By Gerald McLarnon, consultant and former Swinton commercial/marketing director 

The Competition and Markets Authority (CMA) has its eyes on more than the private motor insurance market.

Recently, it published its provisional decision on remedies for the current account market.

The remedies aim to increase account switching for personal current account (PCA) and business current account (BCA) customers. For insurers, if enacted, these remedies create new opportunities to improve underwriting results.

The CMA’s starting point is that the market for current accounts is large, profitable and concentrated.

There are 68m active current accounts (97% of adults) and 5.5m business current accounts. Combined revenues are £11.4bn and three-quarters of customers choose the top four providers (LBG, HSBC, RBS and Barclays).

Regulators have intervened in this market many times, but so far their interventions have been ineffective.

Quicker account switching 

Regulators have mandated that switching takes less than seven working days and, in terms of actual experience, for most consumers it is painless. But consumers haven’t noticed or don’t care, meaning that less than one in twenty switch per year (compared to almost three quarters of drivers who have ever switched motor insurer).

The CMA believes that inertia in current account markets can be addressed through transparency on account terms and conditions, more communication with customers and the creation of open banking standards.

Banks will be required to tell customers that they should shop around and also to provide full details of customer transactions through open computer interfaces.

If a customer gives their permission, any appropriately authorised financial institution will be able to access the intricate details of a customer’s current account.

Yes, this will create disruption in the current account market.

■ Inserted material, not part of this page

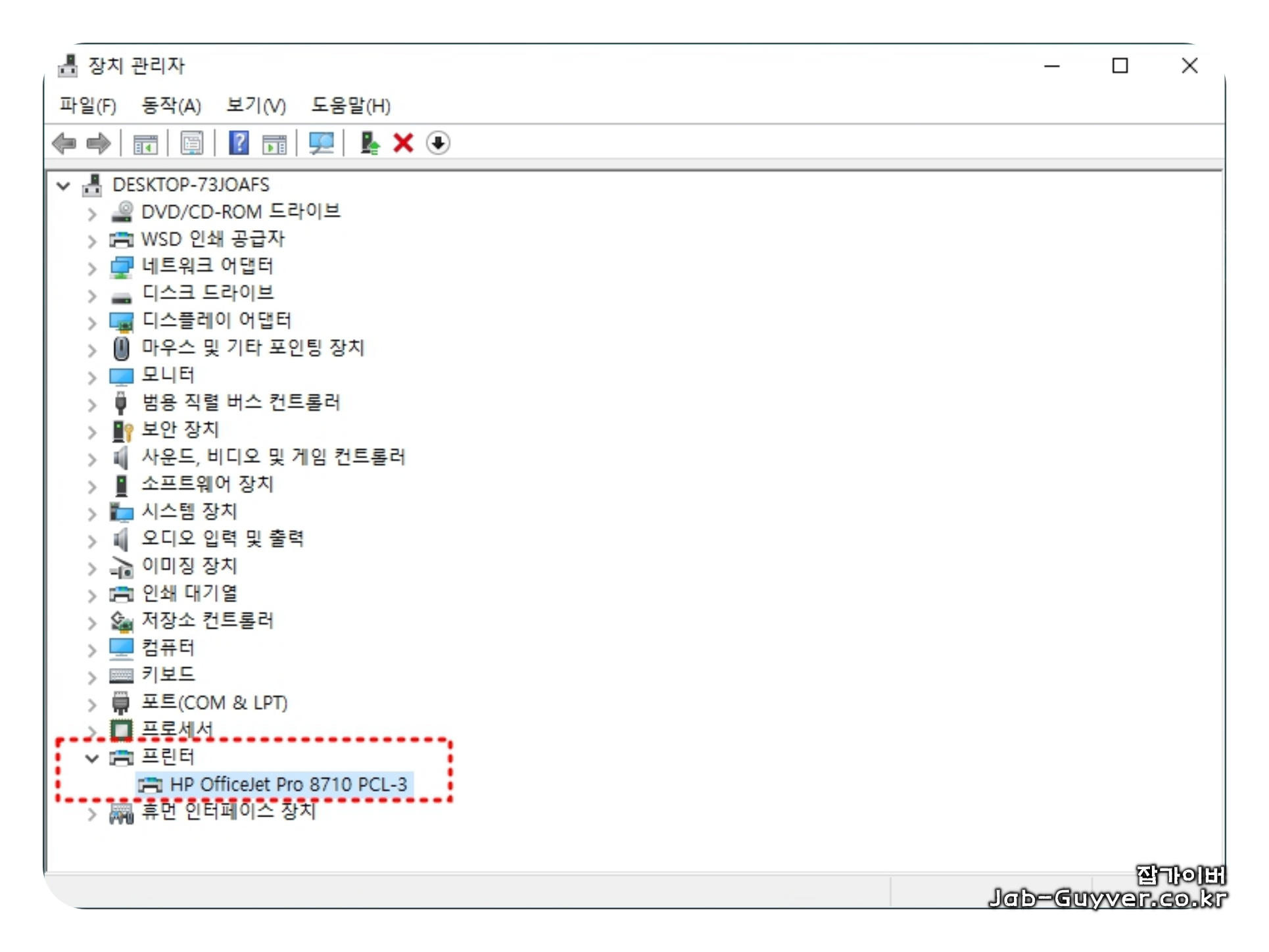Click the properties toolbar icon

point(192,143)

There will be new entrants – for example, applications that monitor account balances to “sweep” to and from savings accounts, and new current accounts that provide better rates for overdrafts.

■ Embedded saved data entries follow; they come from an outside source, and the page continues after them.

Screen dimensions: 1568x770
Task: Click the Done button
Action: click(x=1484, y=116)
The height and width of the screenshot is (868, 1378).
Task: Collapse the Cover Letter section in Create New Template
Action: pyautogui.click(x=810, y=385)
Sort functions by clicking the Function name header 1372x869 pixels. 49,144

Opportunity for insurers and aggregators

It is an unmissable opportunity for price comparison websites to expand their current account switching propositions. Indeed, there should even be new opportunities for technology providers that can help new entrants into the current account market (c.f., Atom bank has contracted to FIS to launch their new current account proposition).

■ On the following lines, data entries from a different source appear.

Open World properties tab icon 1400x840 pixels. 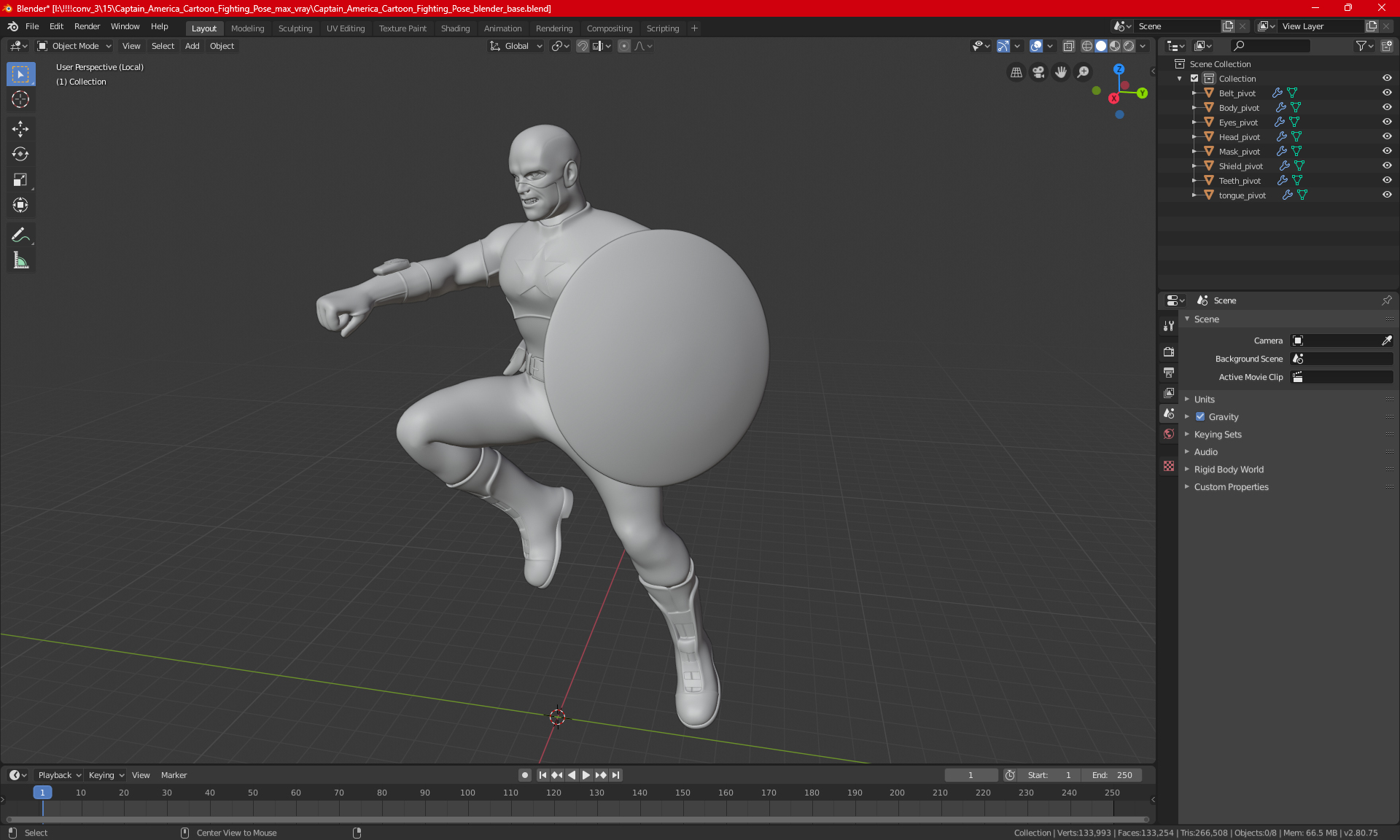click(x=1169, y=434)
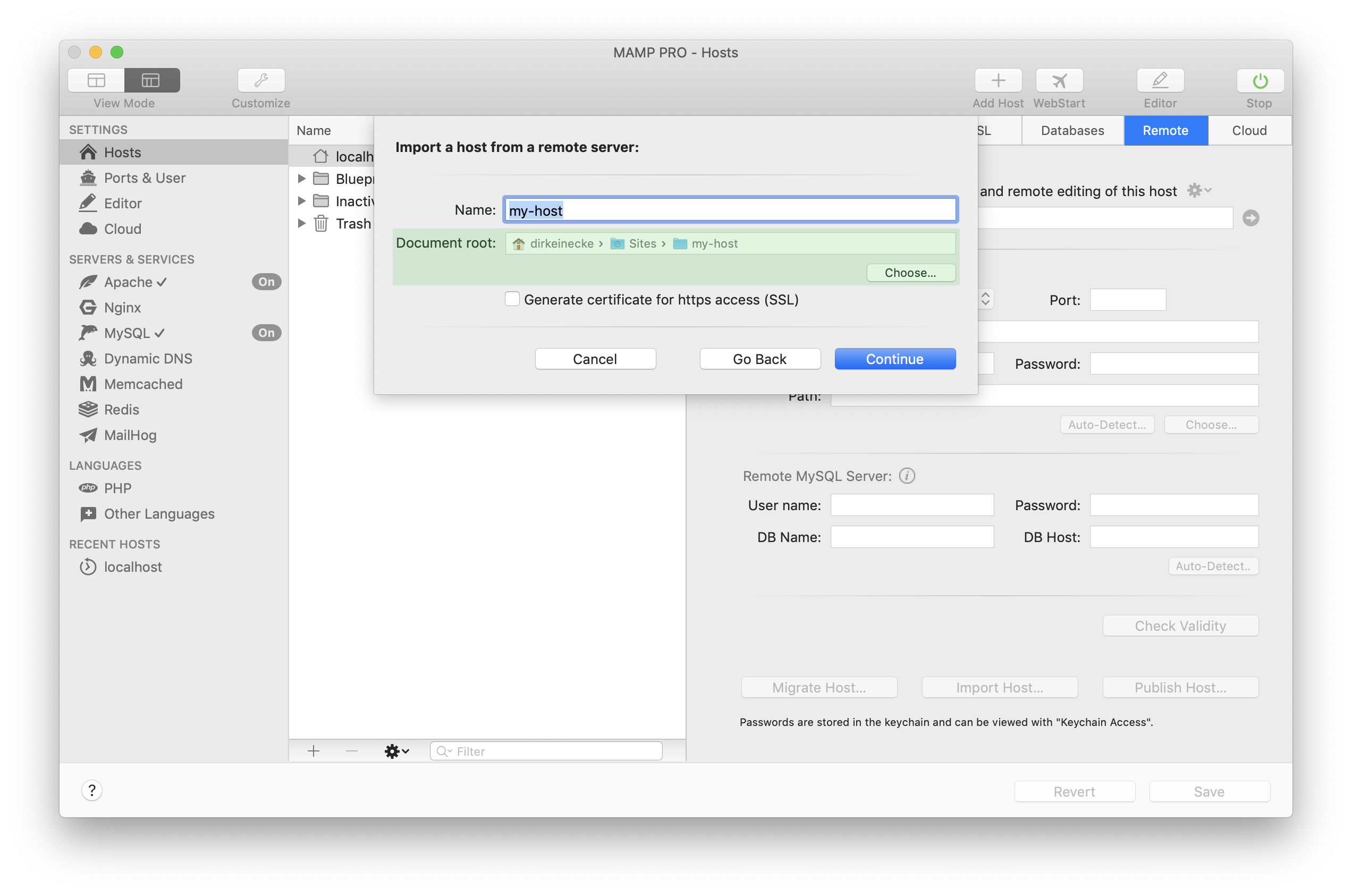This screenshot has width=1352, height=896.
Task: Select the MailHog service
Action: click(x=129, y=435)
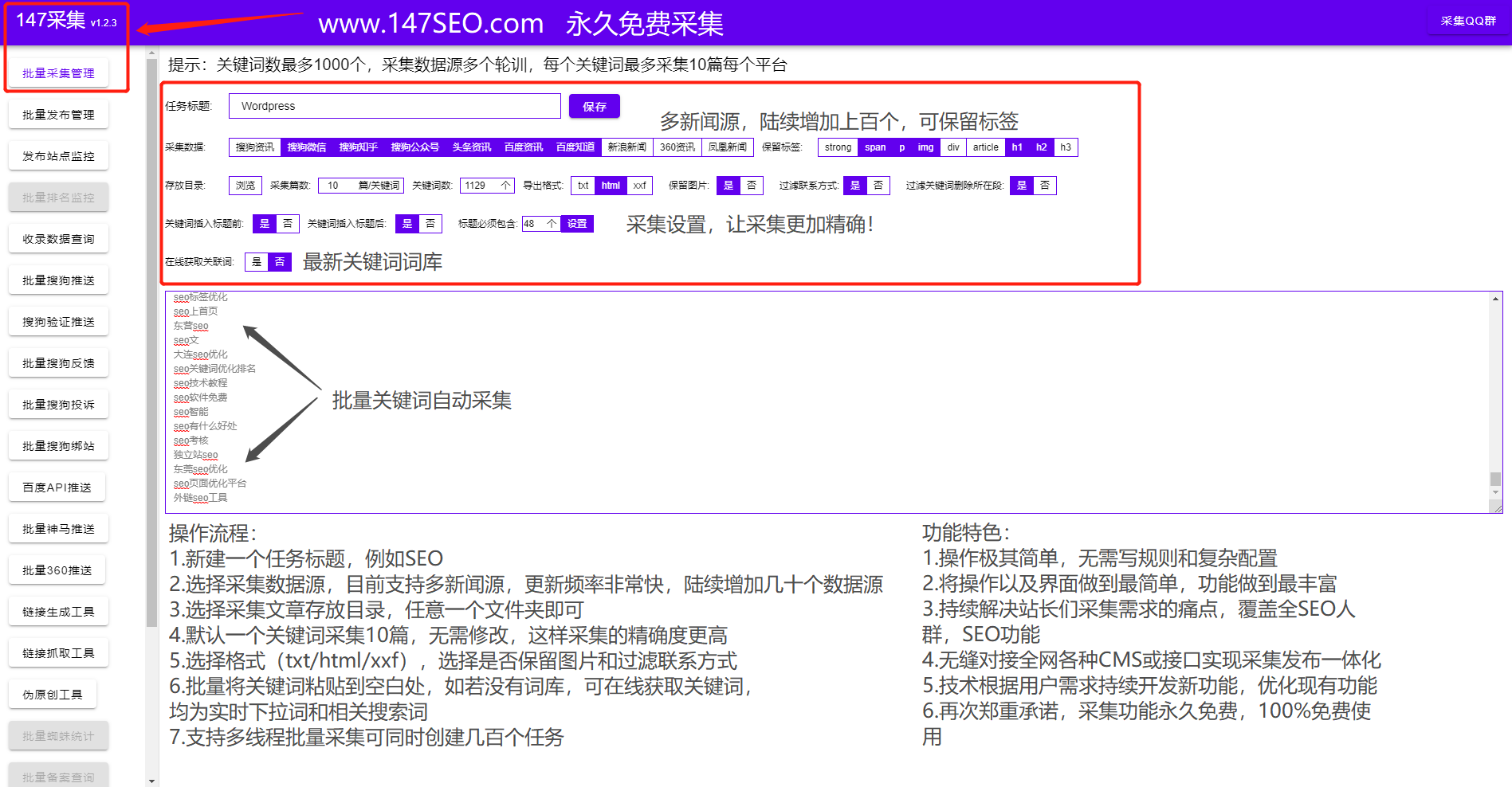Open 收录数据查询
1512x787 pixels.
point(57,238)
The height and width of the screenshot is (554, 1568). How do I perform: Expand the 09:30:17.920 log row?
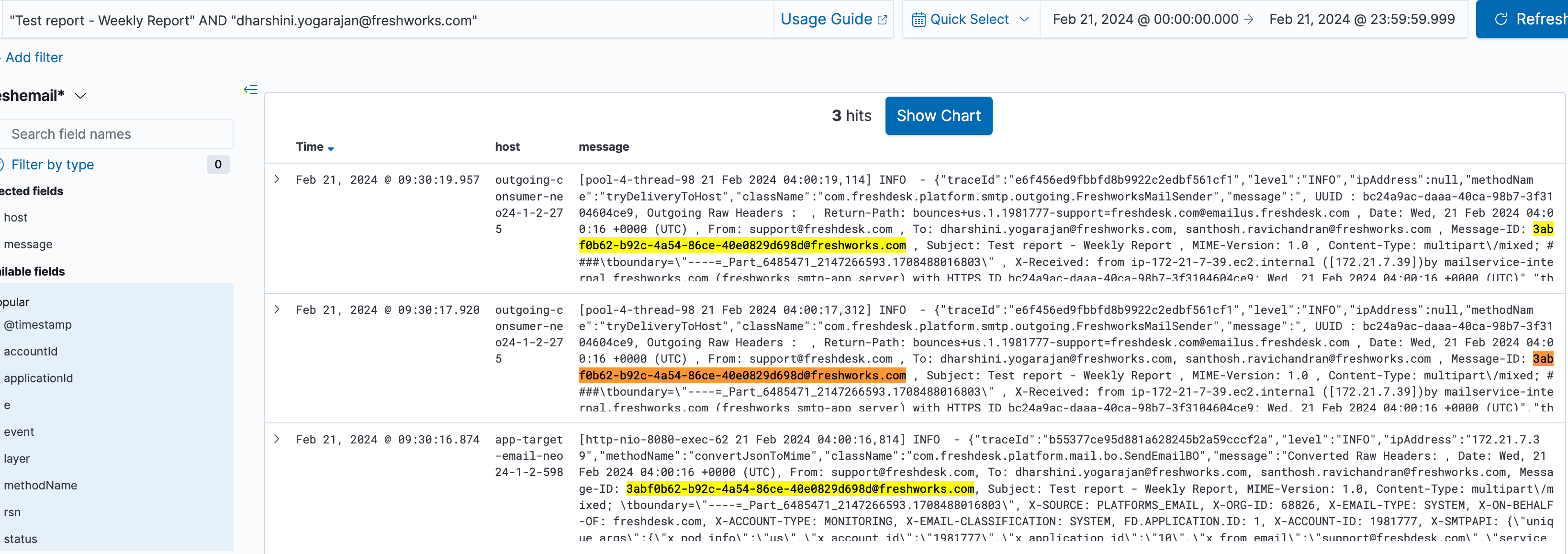coord(277,310)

Underwriters already know that credit usage is predictive of insurance losses, and current accounts are the most common way for customers to borrow.

And, in most cases, this borrowing behaviour is not reflected in the public credit data used by most underwriters.

So, the trick for forward-looking insurers and brokers is to keep in touch with this initiative. To adapt their systems to consume this new underwriting data.

By building bespoke technology, or partnering with those who can, insurers and brokers can take the next step on their data-driven underwriting journeys.